Problem requirements:
State how many lines in the records below contain the word "dropdown", giving only the number.

Data rows:
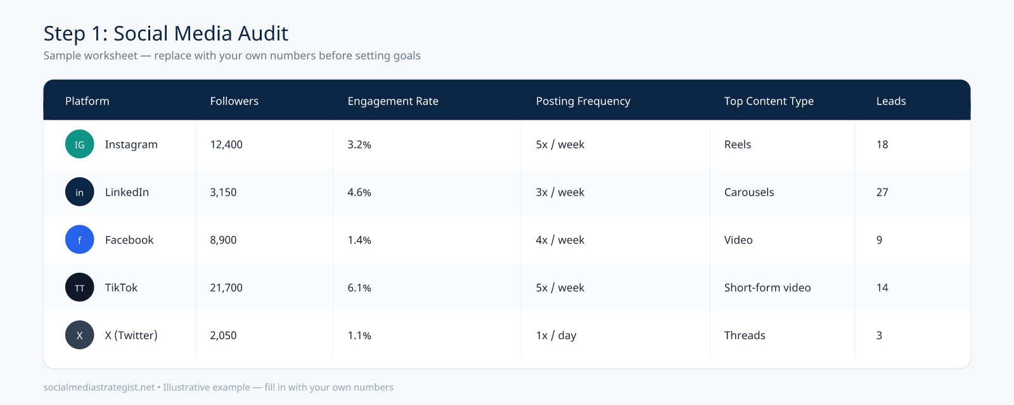Viewport: 1014px width, 405px height.
Task: Click the TikTok TT circle icon
Action: pos(79,287)
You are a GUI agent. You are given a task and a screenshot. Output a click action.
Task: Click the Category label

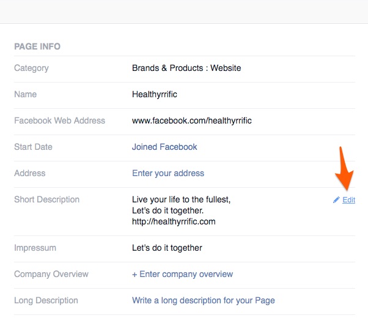click(x=31, y=68)
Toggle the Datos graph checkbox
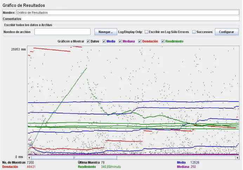243x170 pixels. 88,41
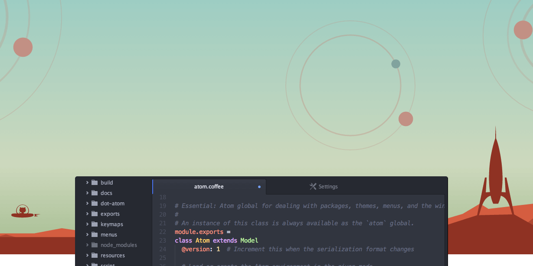Expand the keymaps folder chevron
Image resolution: width=533 pixels, height=266 pixels.
[87, 224]
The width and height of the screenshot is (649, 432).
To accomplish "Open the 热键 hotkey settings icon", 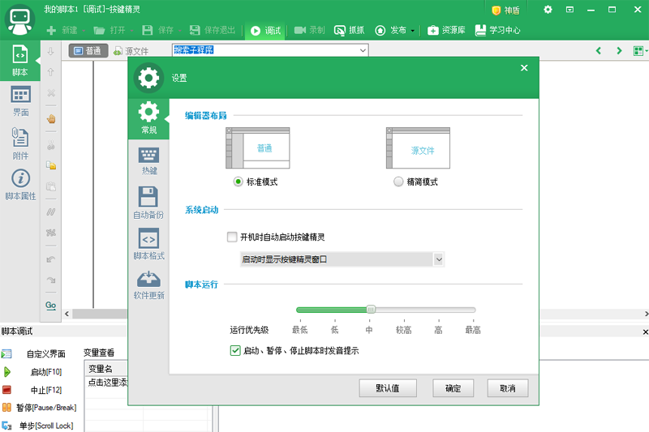I will [149, 155].
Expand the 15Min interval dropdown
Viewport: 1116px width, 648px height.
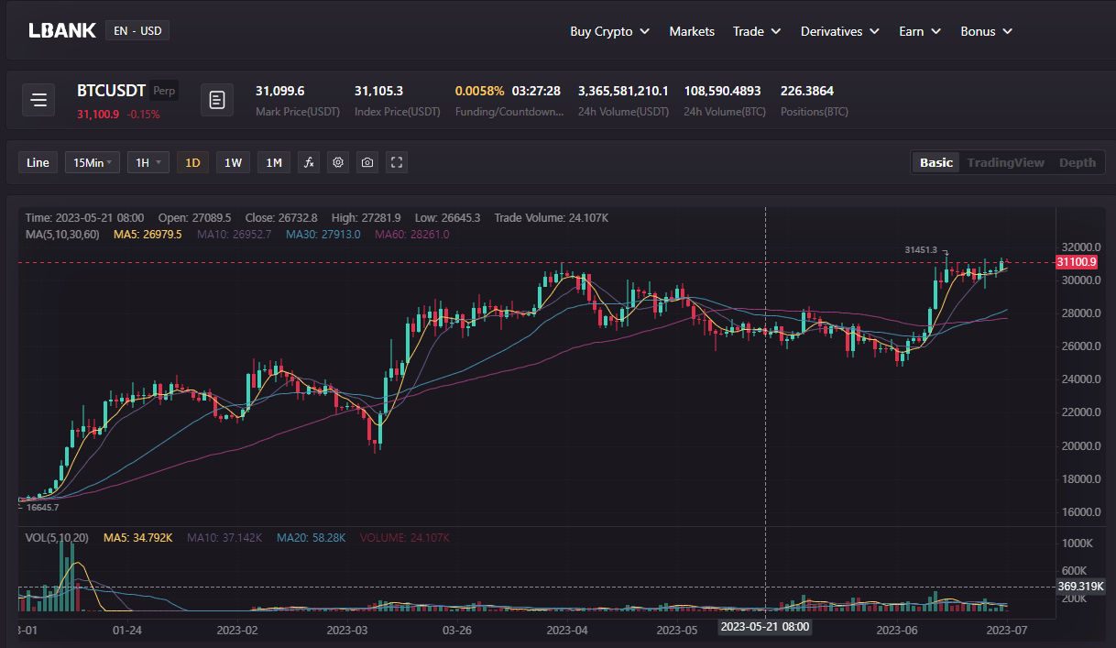(93, 162)
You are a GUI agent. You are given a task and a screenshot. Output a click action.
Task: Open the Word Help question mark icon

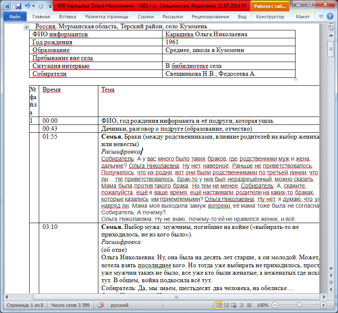[330, 17]
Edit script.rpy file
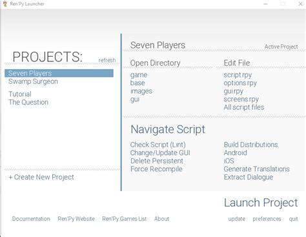Image resolution: width=306 pixels, height=237 pixels. click(238, 75)
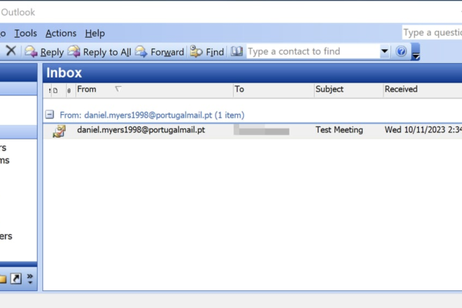
Task: Click the Delete (X) toolbar icon
Action: click(x=11, y=52)
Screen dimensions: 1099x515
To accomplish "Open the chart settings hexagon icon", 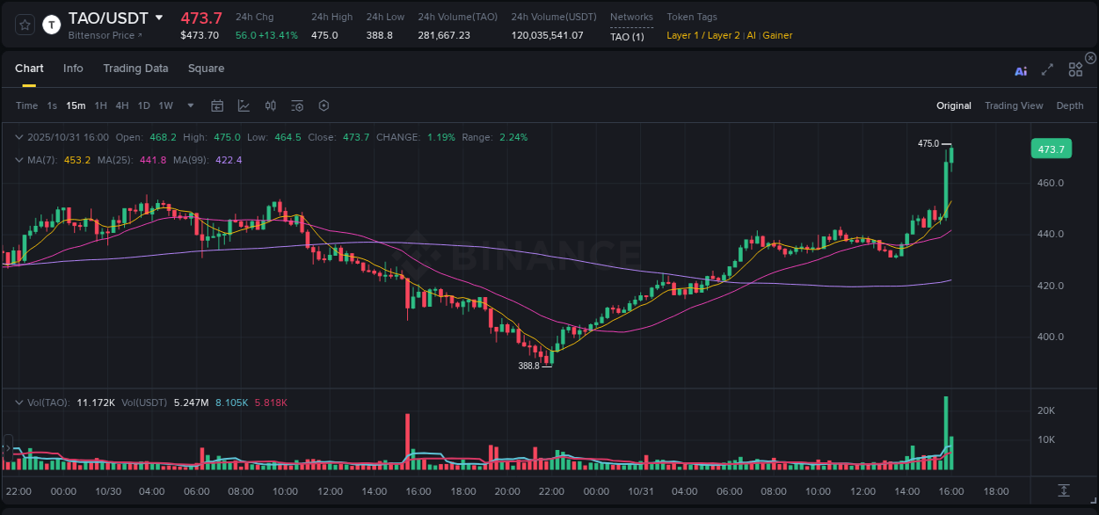I will 324,105.
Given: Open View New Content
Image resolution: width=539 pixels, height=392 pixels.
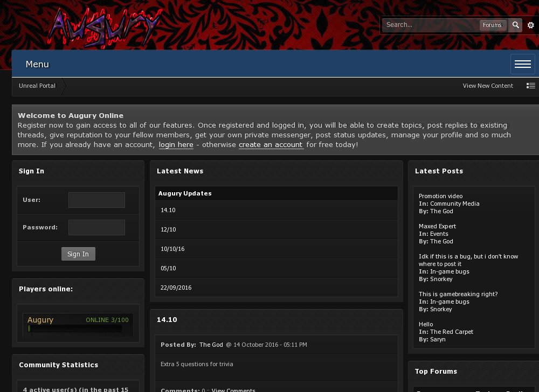Looking at the screenshot, I should 487,86.
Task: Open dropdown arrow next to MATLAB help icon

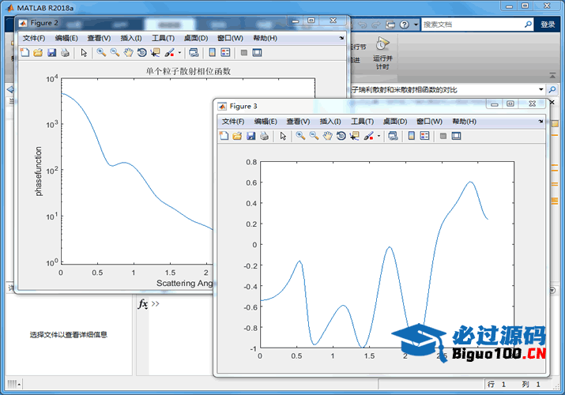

Solution to the problem:
2